Es habe das Sein nicht immer gegeben und werde es nicht immer geben. Es habe einen Anfang gehabt und werde ein Ende haben, mit ihm aber Raum und Zeit, denn die seien nur durch das Sein und durch dieses aneinander gebunden. Raum sei nichts weiter als die Ordnung oder Beziehung materieller Dinge untereinander. Ohne Dinge, die ihn einnähmen, gäbe es keinen Raum und auch keine Zeit, denn Zeit sei nur eine durch das Vorhandensein von Körpern ermöglichte Ordnung von Ereignissen, das Produkt der Bewegung, von Ursache und Wirkung, deren Abfolge der Zeit Richtung verleihe, ohne welche es Zeit nicht gebe. Raum- und Zeitlosigkeit aber, das sei die Bestimmung des Nichts. Dieses sei ausdehnungslos in jedem Sinn, stehende Ewigkeit, und nur vorübergehend sei es unterbrochen worden durch das raum-zeitliche Sein. Mehr Frist, um Äonen mehr, sei dem Sein gegeben als dem Leben; aber einmal, mit Sicherheit, werde es enden, und mit ebensoviel Sicherheit entspreche dem Ende ein Anfang.
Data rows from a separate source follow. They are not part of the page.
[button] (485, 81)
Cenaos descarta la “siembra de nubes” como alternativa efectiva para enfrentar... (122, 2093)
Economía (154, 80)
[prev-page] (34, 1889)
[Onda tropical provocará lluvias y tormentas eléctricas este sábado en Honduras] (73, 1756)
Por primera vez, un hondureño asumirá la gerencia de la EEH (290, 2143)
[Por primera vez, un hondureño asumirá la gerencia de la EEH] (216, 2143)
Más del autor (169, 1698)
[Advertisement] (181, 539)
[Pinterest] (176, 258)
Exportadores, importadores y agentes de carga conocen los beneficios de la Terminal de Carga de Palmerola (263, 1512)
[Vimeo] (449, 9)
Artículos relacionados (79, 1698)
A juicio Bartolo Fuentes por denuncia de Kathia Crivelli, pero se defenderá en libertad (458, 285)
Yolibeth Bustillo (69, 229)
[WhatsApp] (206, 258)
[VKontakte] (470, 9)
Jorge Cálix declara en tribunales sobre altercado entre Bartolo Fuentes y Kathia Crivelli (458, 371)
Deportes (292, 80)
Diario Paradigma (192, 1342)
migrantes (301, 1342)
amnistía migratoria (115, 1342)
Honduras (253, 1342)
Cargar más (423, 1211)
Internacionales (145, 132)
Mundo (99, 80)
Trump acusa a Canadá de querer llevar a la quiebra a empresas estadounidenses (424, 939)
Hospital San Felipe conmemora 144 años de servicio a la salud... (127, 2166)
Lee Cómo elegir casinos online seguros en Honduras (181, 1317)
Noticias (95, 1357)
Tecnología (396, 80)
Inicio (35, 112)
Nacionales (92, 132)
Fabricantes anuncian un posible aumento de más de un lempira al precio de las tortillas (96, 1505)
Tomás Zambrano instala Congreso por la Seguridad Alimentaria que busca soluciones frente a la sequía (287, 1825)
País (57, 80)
Wann habe die Zeit, das Geschehen begonnen? Wann sei die erste Zuckung des Seins aus dem Nichts gesprungen kraft eines „Es werde“, das mit unweigerlicher Notwendigkeit bereits das „Es vergehe“ in sich geschlossen habe? Vielleicht sei das „Wann“ des Werdens nicht gar so lange her, das „Wann“ des Vergehens nicht gar so lange hin – nur einige Billionen Jahre her und hin vielleicht... Unterdessen feiere das Sein sein tumultuöses Fest in den unermesslichen Räumen, die sein Werk seien und in denen es Entfernungen bilde, die von eisiger Leere starrten.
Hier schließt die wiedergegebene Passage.